EXCERPT PROVIDED:
++++++++

Babel, the first construction project in the Bible

The story of the Tower of Babel (Genesis 11:1-9), is one of the lectionary readings for tomorrow, Pentecost Sunday. It’s a very carefully constructed story. Care in construction is seen in the words used in the nine verses, and in the placement of the story in the book of Genesis.

The story is placed after a genealogy showing two lines springing from Shem, one of the three sons of Noah. The line via Joktan ends in Babylon. The line via Terah, father of Abraham, ends in the promised land.

The story uses repetition to make it’s point, which is “don’t think you can bribe God and get away with pride and disobedience.”

The story is of a mega project, ostensibly to serve God. The project is construction of a city and a tower, which we call “the Tower of Babel.”

Comparison of the text with archaeological findings shows that the construction was most likely of a ziggurat, a tall structure with many platforms and a tower at its centre. It was equipped with stairs, ostensibly for God to “come down” from heaven and meet with man.

I say “ostensibly” because it also served as a landmark, a proud display of grandeur and of technological prowess. Building such structures on the soft alluvial soil of the plain was no mean feat. The foundation and the platforms were composites, built of layers of bricks, woven mats and soil.

The story tells us of another purpose of the sons of Noah, which was to “settle down,” instead of spreading out all over the earth, as they had been commanded to by God and as recorded for us in Genesis 9:1.

The story also serves as a contrast to the obedience of Abraham which we will be told in Genesis 12.

The project – using the forced labour of thousands – was never completed. The story tells us God “saw” and “came down” and  did the opposite of what the people expected in return for their gift of stairs.

Instead of blessing them and fulfilling their hopes of living peaceful urban lives protected by city walls and enjoying city comforts, He broke them up and sent them out. He did this not by famine or earthquake or flood, but by creating language confusion among them.

We are told the project was the work of “children of men” (verse 5), not what we expect, which is “children of God.” We should remember our frailty and proneness to disobey God. We should not chase our own dreams and think we can get away with it by bribing God.

For Babylonians – as dictionaries of etymology show – “Babylon” means “Gate of God.” But this story gives us a different etymology.

++++++++

[Collected data]
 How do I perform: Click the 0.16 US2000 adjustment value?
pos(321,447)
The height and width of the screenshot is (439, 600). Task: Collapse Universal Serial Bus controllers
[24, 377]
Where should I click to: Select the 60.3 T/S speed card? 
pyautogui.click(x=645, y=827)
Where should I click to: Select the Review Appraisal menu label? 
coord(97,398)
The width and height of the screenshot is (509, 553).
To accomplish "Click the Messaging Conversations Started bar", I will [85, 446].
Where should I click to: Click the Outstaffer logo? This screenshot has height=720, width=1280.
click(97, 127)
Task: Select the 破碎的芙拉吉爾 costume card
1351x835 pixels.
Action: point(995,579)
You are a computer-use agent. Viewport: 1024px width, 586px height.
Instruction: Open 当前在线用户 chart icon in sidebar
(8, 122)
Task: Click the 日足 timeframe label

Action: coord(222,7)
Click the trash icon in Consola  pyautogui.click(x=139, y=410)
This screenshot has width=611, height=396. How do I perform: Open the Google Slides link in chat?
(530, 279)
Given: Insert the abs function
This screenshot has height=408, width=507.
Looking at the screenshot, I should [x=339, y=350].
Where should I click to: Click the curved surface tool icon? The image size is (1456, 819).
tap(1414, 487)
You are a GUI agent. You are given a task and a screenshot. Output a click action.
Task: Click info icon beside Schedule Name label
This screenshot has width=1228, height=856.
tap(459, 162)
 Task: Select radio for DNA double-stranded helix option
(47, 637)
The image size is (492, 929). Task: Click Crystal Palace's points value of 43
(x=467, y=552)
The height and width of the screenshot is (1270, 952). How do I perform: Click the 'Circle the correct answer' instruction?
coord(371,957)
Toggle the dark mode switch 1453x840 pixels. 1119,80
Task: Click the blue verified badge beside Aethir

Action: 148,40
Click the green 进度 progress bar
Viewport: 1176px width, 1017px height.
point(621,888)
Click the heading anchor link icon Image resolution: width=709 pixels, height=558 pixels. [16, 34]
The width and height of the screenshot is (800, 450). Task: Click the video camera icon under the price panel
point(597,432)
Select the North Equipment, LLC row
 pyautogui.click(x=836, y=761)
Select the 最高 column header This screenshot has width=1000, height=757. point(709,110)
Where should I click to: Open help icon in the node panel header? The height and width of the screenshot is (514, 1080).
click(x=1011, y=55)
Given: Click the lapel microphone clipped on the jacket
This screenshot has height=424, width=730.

++++++++

TASK:
Answer these questions about the piece on the Tower of Babel:
(a) From which son of Noah do the two genealogical lines spring?
(b) What were the foundation and platforms of the structure built from?
(c) According to verse 5, whose work was the project?

ANSWER BOX:
(a) Shem
(b) Layers of bricks, woven mats and soil
(c) The "children of men"